1 墨痕深处暗香浮深秋的金陵,秦淮河仿佛一条被时光浸染的墨色玉带,蜿蜒穿过城市的繁华与寂寥。白日里,河水略显沉静,两岸的烟柳笼着一层薄薄的湿气,画舫泊在岸边,褪去了夜间的喧嚣,只余下水波轻拍船身的寂寞声响。河畔不远处,一条窄巷深处,有间名曰“翰墨斋”的旧书肆,兼卖些纸笔,也替人抄书写信。书肆阁楼上,沈墨言正临窗而坐。窗外细雨如丝,无声地润湿了青瓦屋檐。他握着一卷书,目光却并未落在泛黄的字句上,而是失神地望着窗外一角灰蒙的天空。桌角一盏油灯,灯芯噼啪轻爆了一下,拉回他的思绪。他叹了口气,目光扫过桌案——一叠待抄的书卷,几张写满诗文的草纸,以及……压在砚台下,那封措辞委婉却字字如针的信,催缴房租的。

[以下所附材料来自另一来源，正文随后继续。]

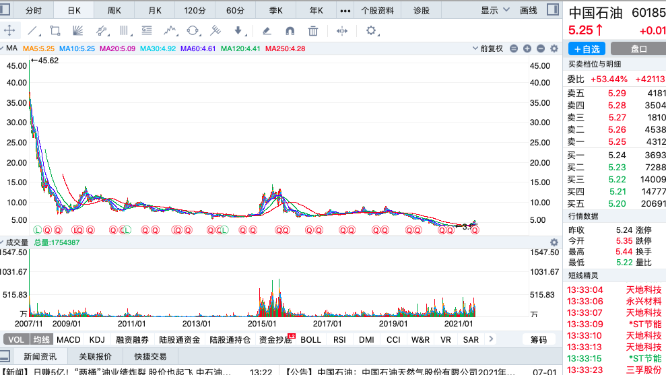Image resolution: width=666 pixels, height=375 pixels.
Task: Select the MACD indicator tab
Action: point(69,339)
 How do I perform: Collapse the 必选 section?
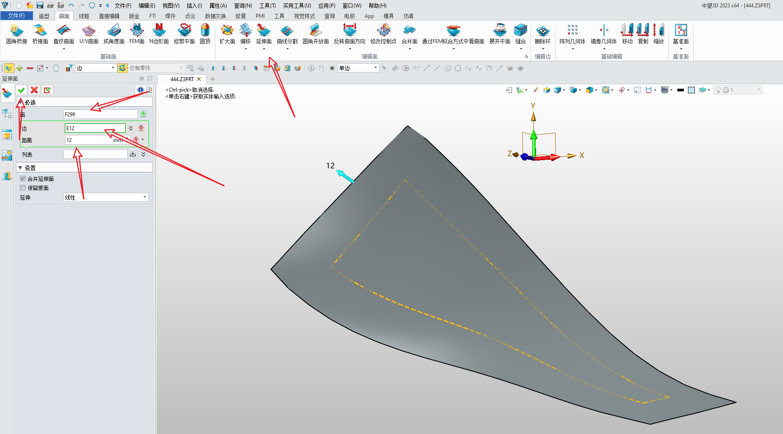(20, 102)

寒气混着墨香渗入肺腑。他放下书卷,下意识地摩挲着左手腕上那一小片淡青色的墨迹胎记。

这是他一紧张或窘迫时便会有的小动作。腹中隐隐的空乏提醒着他现实的锋利。

科举之路漫长,家中的接济早已断绝,抄书所得微薄,仅能果腹。他已是举人功名,满腹经纶,却困顿至此。若不是……他眼神一暗,伸手从抽屉最底层取出一个素面信封,倒出几张银票和一小锭银子。这是昨日中间人送来的“润笔”,比他抄一个月书还多。

酬劳丰厚,代价是他的名字不能出现在那些华美旖旎的诗词旁边。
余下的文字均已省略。